仮想ドライブの作成と暗号化の機能が融合し、一度ボリュームをマウントしてしまえば、あとはもう普通にファイルを利用するだけ。暗号化や復号化をまったく意識しなくても使えるところが大きな魅力だ。復号化されたファイルを残さず、メモリ上ですべて処理されるため、「暗号化されているファイルを開く」という意識すら必要なく、ごく自然に操作できる。一方、シャットダウンや再起動時には自動的にマウント解除してくれるし、さらにはスクリーンセーバの起動や省電力モードへの移行などでも解除することが可能で、安心だ。

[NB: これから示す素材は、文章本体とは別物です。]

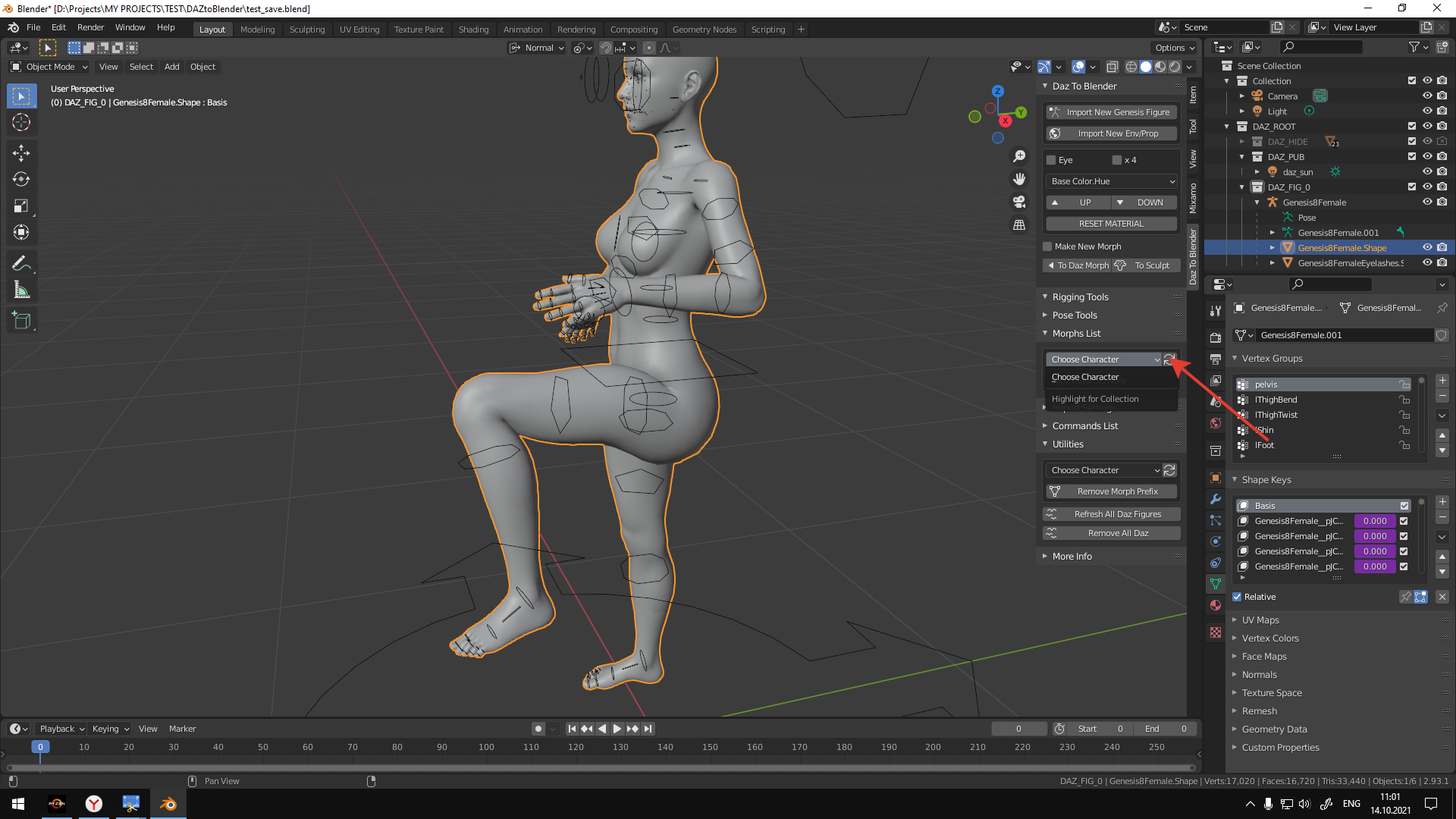Open the Base Color.Hue dropdown
Screen dimensions: 1456x819
click(x=1110, y=181)
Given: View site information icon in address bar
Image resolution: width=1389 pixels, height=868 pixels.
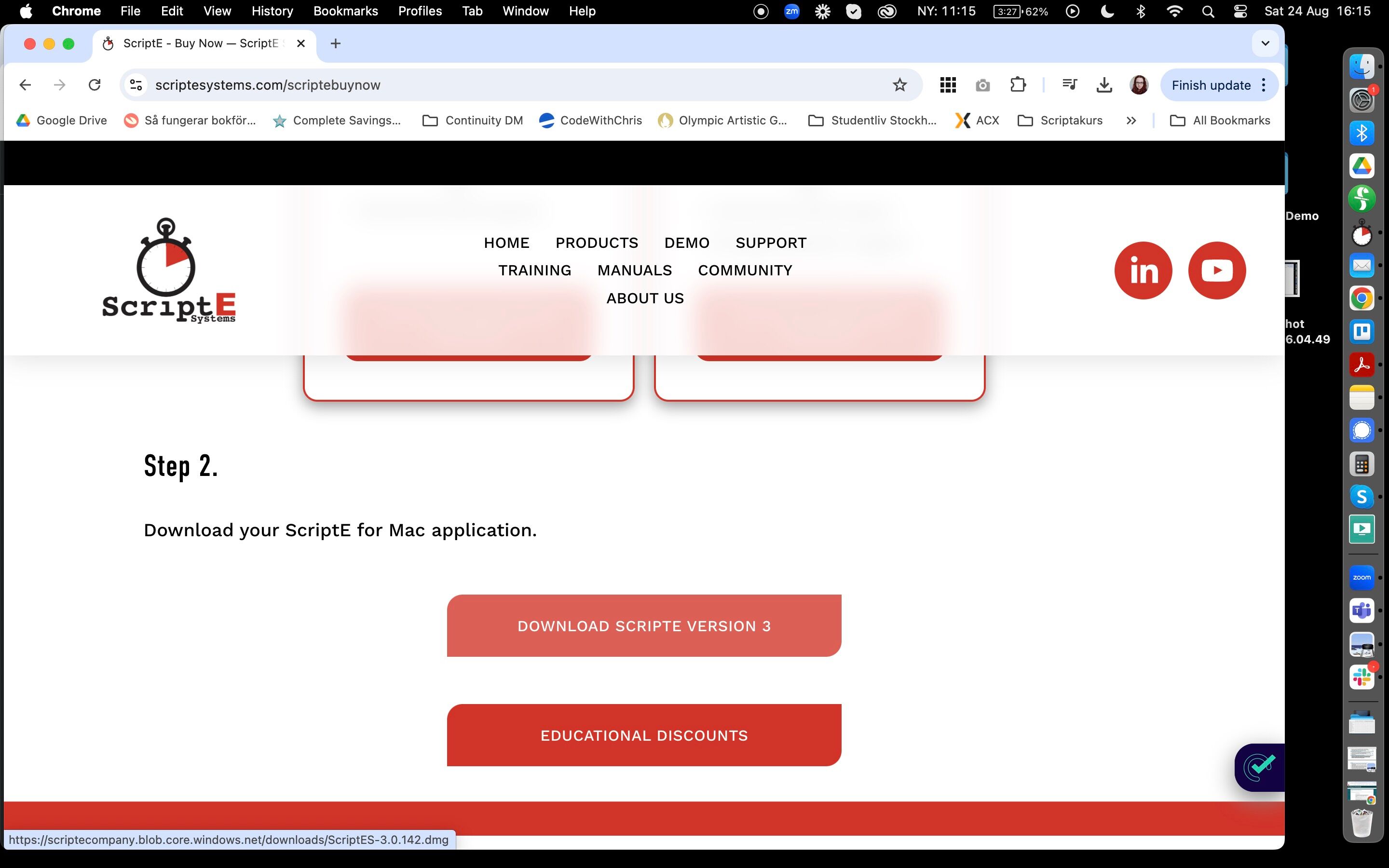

そのほかにもさまざまな機能を備えるが、ひとつ特筆しておかなければならない点がある。実は「TypeCrypt」は本来英語版で、日本語で利用するには言語パック(Language Pack)をユーザがダウンロードして組み込む必要がある。組み込み作業自体は簡単で、ダウンロードしたパックを解凍(展開)し、ファイルを「TypeCrypt」のフォルダにコピーするだけ。これで、起動時に自動的に日本語表記に切り替わる。さらにすばらしいことに、メニューやダイアログの表記だけでなく、PDF形式のユーザーズマニュアル(「ヘルプ」メニューから呼び出せる)まで、きちんと翻訳されたものが含まれているのだ。
高度な機能に加えて、細かなオプションも多く、とても助かる。国産ソフトとなんら変わらない感覚で使うことができるので、日ごろ海外製ソフトを敬遠している方も、ぜひトライしてほしい。